Friday, April 27, 2018

     Most of us are aware of Charles Darwin, the British biologist who devised what has become known as the theory of natural selection and evolution.  Although Darwin was acutely aware of the potential flaws in his theory of species development, nowhere did he struggle more with this than in his conclusions about morality.  People did not designate actions as moral because they believed such actions would increase their happiness in the future, he suggested, but rather because they had concluded that these actions had increased happiness in the past.  Put another way, we humans decide what is moral on the basis of what has happened rather than on the basis of what will (or might) happen.
     Setting aside the troubling question of how to define the moral sense and why it has somehow risen, over a period of millions of years, out of formerly inert matter, we should note that defining morality in this way renders it highly subjective.  If it has worked in the past, the reasoning goes, it should continue to work in the future.  Sometimes this is true, sometimes it is not.  On the one hand, this allows us to shape our morality according to the dictates of our particular moment; on the other hand, it leaves us without any solid basis for morality other than our happiness, itself a rather slippery term.
     Justice is not necessarily happy, nor is rectitude always fun.  Morality should be more than happiness, and it should be predicated on more than personal--or group--whimsy.  Better that we struggle to fit our convictions into "what is" than allow "what is" to shape our convictions.  Sure, we need to be ready to change with changing times, but not to let changing times make what has never been morally defensible, in turn, morally supreme.
------------------------------------
PROMPT:
In the piece on Darwin and morality, why did Darwin suggest people designate actions as moral?
------------------------------------
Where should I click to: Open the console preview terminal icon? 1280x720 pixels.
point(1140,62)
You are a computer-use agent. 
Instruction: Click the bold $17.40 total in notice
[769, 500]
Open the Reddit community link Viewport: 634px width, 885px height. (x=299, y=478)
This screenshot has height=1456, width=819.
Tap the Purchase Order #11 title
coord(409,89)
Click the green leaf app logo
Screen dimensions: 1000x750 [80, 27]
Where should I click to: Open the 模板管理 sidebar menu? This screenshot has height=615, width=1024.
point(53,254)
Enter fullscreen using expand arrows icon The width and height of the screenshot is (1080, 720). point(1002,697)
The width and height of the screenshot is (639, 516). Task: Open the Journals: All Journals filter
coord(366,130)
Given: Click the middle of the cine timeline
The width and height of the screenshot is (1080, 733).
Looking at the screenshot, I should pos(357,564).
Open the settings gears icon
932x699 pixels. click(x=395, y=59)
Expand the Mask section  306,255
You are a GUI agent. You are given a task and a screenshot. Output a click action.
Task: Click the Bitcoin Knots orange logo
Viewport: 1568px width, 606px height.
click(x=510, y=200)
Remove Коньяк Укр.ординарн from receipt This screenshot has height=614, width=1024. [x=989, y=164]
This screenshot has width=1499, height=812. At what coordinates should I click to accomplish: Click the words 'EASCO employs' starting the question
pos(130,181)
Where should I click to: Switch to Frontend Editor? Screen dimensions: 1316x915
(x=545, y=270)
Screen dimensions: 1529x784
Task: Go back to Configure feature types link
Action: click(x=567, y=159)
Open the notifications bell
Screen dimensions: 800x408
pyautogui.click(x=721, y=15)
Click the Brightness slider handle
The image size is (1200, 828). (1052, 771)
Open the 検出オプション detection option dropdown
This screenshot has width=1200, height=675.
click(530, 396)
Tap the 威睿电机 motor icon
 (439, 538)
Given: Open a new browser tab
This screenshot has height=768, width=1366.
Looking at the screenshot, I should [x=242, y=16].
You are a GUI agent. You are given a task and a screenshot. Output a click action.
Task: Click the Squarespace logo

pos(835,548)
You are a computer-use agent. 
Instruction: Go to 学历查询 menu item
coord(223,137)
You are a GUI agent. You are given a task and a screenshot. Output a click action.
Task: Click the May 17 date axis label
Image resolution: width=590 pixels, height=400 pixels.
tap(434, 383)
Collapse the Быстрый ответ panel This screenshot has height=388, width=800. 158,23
------------------------------------
RESPONSE BELOW:
Because they had concluded that those actions had increased happiness in the past.